En los sistemas presidencialistas como el chileno la conformación de gabinete es probablemente la decisión estratégica más importante del ejecutivo. Al depender en su conformación y su permanencia de la exclusiva confianza del líder del Ejecutivo, los gabinetes no sólo son un buen termómetro de la prospectiva o estilo de conducción política y administrativa que se le quiere dar a un gobierno entrante, sino que son también un buen parámetro para ir evaluando el pulso político de la implementación de un programa de gobierno. De ahí que sean múltiples las dimensiones de análisis que se derivan de su conformación.

En primer lugar, nos encontramos con dos paradigmas de la configuración ministerial, gabinetes políticos y/o gabinetes técnicos. La experiencia revela que técnica y política se complementan, no obstante, alcanzar el punto de equilibrio entre personeros de alta expertiz técnica y un peso político específico no es una tarea sencilla para el formateur.  La experiencia reciente indica que ni Bachelet 2006 ni Piñera 2010 lograron dar con el justo medio. En ambas administraciones entraron más técnicos en el gabinete de los que salieron al culminar el periodo, y por supuesto, también salieron más políticos de los que "juraron" o "prometieron" al inicio del mandato. Dado el clima político actual, y la necesidad de fraguar grandes acuerdos -en materia constitucional, por ejemplo- al menos, en lo que se ha denominado como el "centro de gobierno" (Interior, Segpres, Segegob y Hacienda), se ven rostros políticos, pero con un claro predominio del "Bacheletismo" (Peñailillo en Interior, Elizalde en Segegob y Arenas en Hacienda) respecto del rol de líderes con carrera política parlamentaria como Ximena Rincón en Segpres.

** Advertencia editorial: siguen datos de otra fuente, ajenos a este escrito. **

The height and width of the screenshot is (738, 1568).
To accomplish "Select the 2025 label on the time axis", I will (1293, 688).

Una segunda dimensión dice relación con los equilibrios entre las propias carteras. Por ejemplo, la tensión Hacienda-Trabajo siempre ha sido un tema sensible en las administraciones Concertacionistas. Al respecto, sólo cabe recordar las constantes disputas entre Andrés Velasco y Osvaldo Andrade en el anterior mandato de Bachelet. O bien, la sinergia que durante los primeros años de transición lograron generar Alejandro Foxley desde Hacienda con René Cortázar en Trabajo. Sonaba como algo probable que Bachelet, dado los nuevos bríos de la Nueva Mayoría intentase reinstalar dicho equilibrio poniendo coto a la hegemonía que experimentó Hacienda en el último periodo concertacionista, de la mano de la designación de una figura potente del denominado mundo "revisionista" en Trabajo. Sin embargo, primó la moderación de la mano de la designación de Javiera Blanco; cuestión a todas luces positiva.

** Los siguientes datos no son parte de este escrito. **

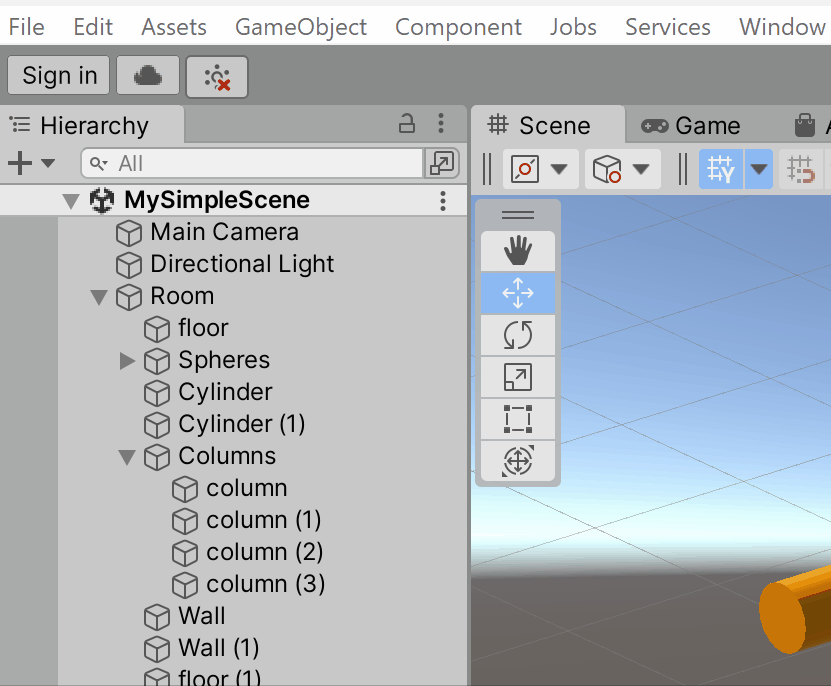Select the Hand view tool
The image size is (831, 686).
coord(517,250)
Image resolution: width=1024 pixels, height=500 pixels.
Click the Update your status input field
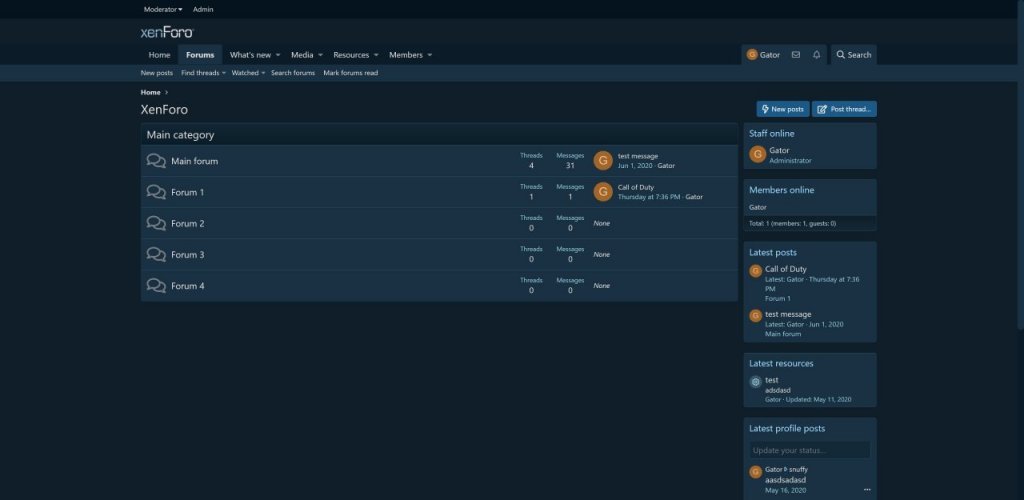coord(809,450)
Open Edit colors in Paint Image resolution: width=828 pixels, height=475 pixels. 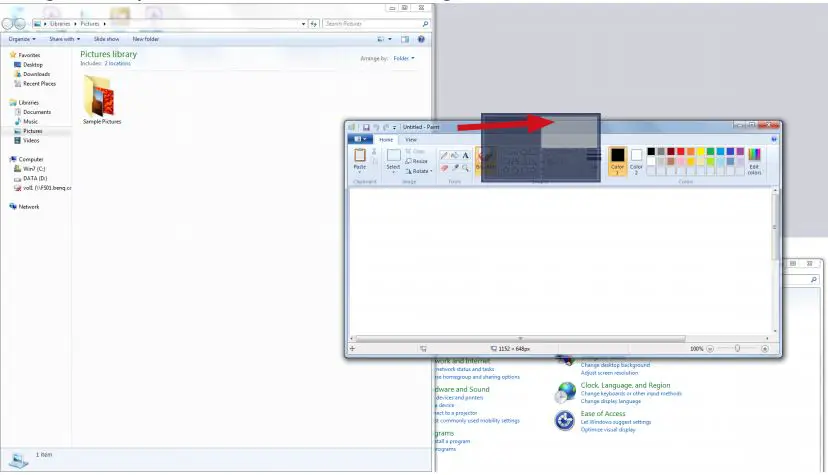pos(754,160)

Finalmente, está el tema de la proyección política que ofrece una plataforma ministerial. En el Chile de las últimas décadas, los liderazgos de alcance nacional con proyección presidencial surgen desde Ministerios y no desde el Congreso. Dependiendo del diseño, estos liderazgos se pueden proyectar a partir de una cartera específica, o bien, consolidar si es que son personas provenientes desde otros mundos como el municipal o el parlamentario. Acá la cuestión es si ingresan en el primer tiempo, o en el segundo tiempo de la administración. Al parecer, la carta presidencial de la Nueva Mayoría hará su entrada en un segundo tiempo. Salvo un extraordinario manejo de Nicolás Eyzaguirre en Educación, cuestión que se vislumbra como en extremo compleja, por la natural exposición que impone el cargo.

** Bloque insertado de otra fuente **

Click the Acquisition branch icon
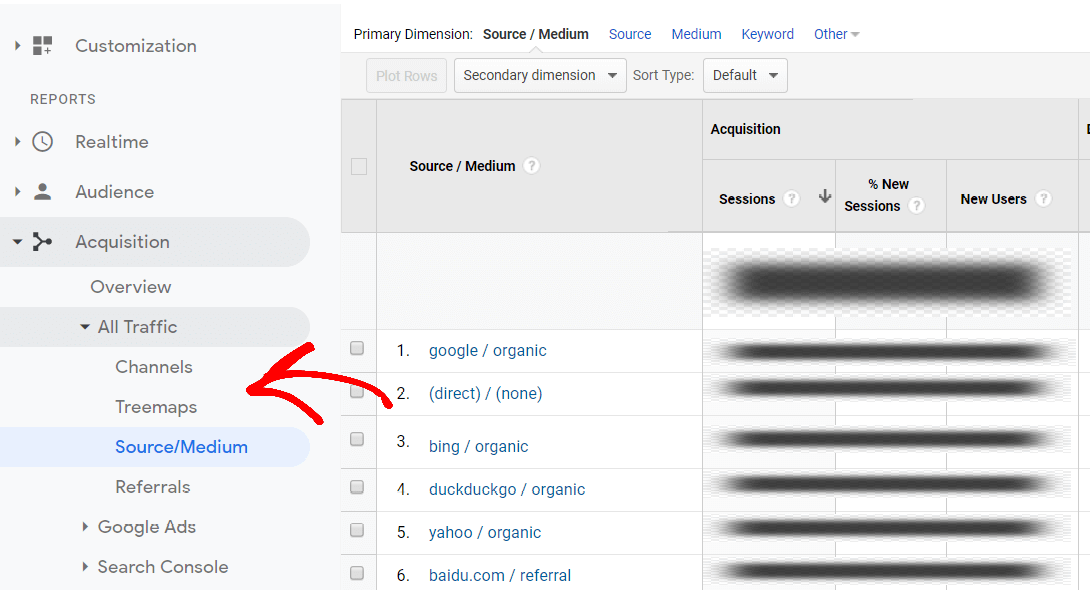The height and width of the screenshot is (595, 1090). click(x=41, y=242)
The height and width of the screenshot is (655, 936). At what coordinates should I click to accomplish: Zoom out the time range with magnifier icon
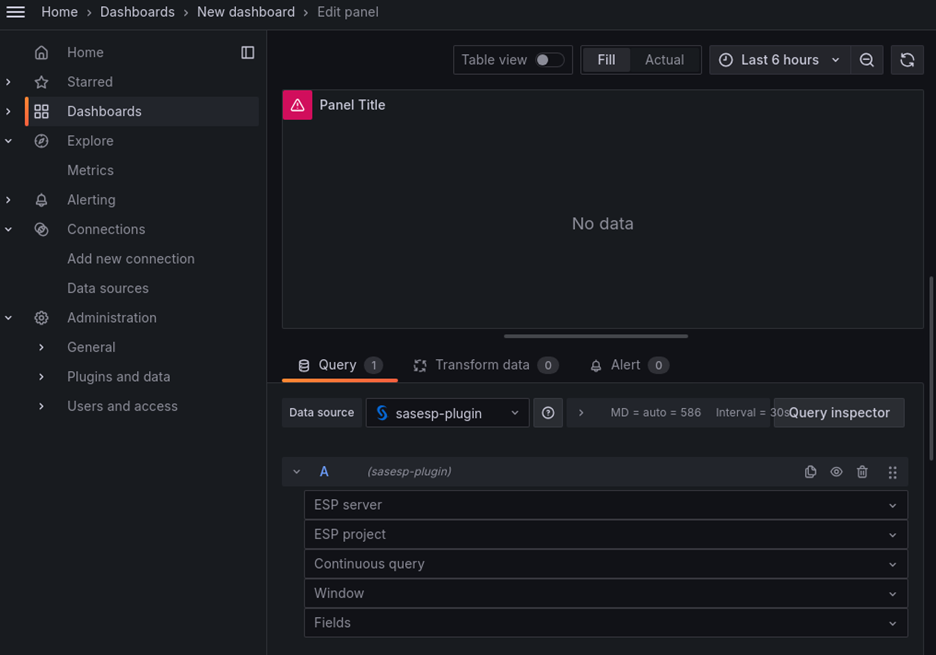pos(866,59)
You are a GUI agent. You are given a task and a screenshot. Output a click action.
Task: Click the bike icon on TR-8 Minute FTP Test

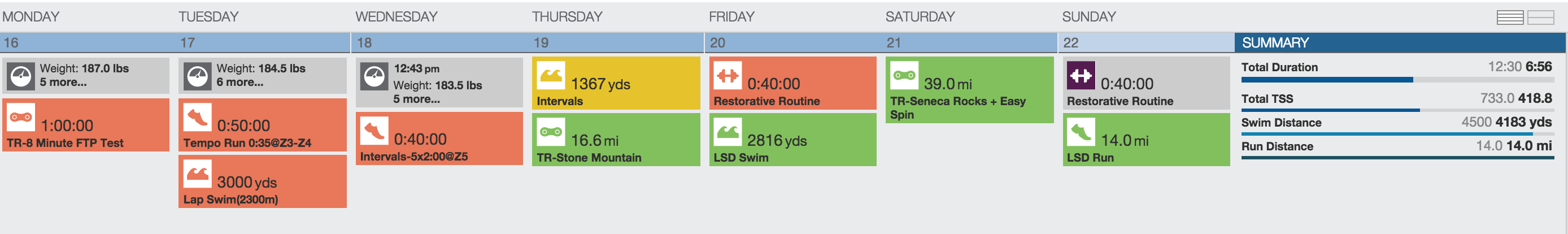[x=21, y=116]
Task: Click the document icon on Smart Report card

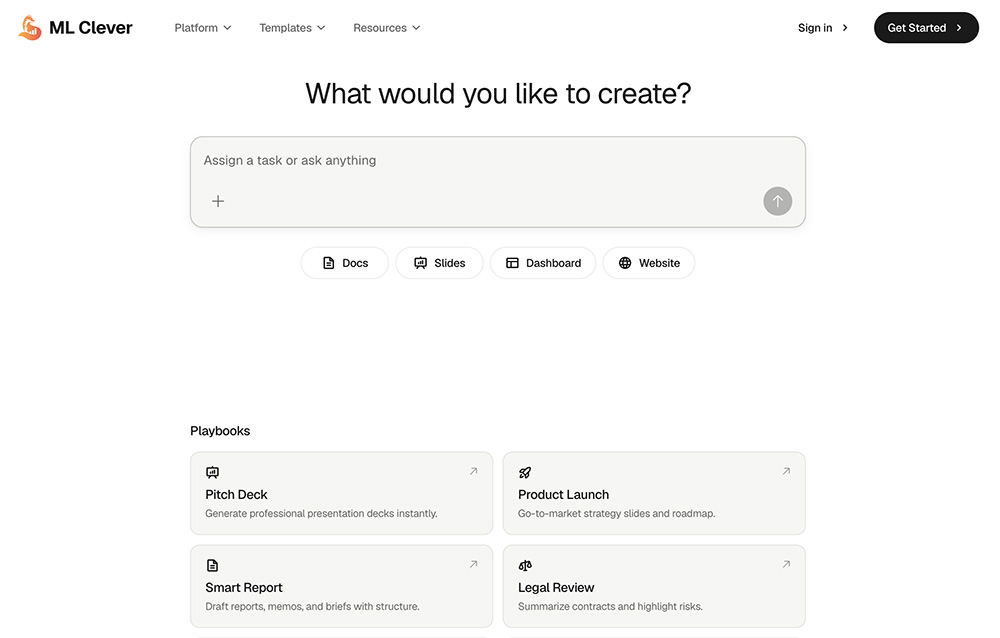Action: click(212, 565)
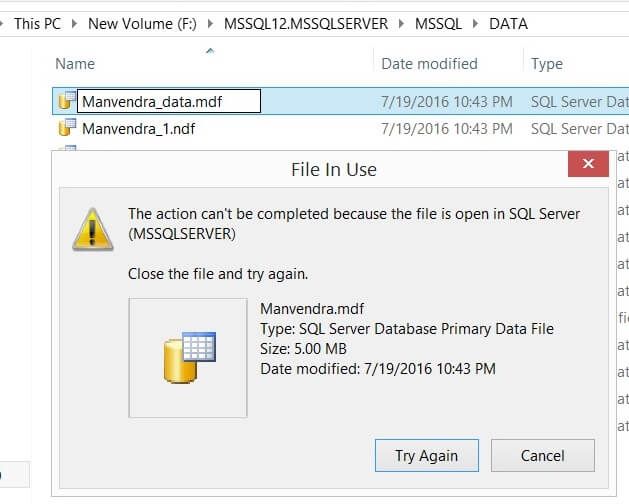Click the large database file thumbnail in dialog
629x504 pixels.
tap(188, 358)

Por último, está la pregunta de cómo se conjugan las altas expectativas de cambios estructurales con un sector maximalista que no se situará en carteras de amplia visibilidad y peso político, con la presencia de rostros  moderados. De aquel diálogo entre estos dos mundos, dependerá en buena parte la estabilidad política a nivel interno de esta nueva administración.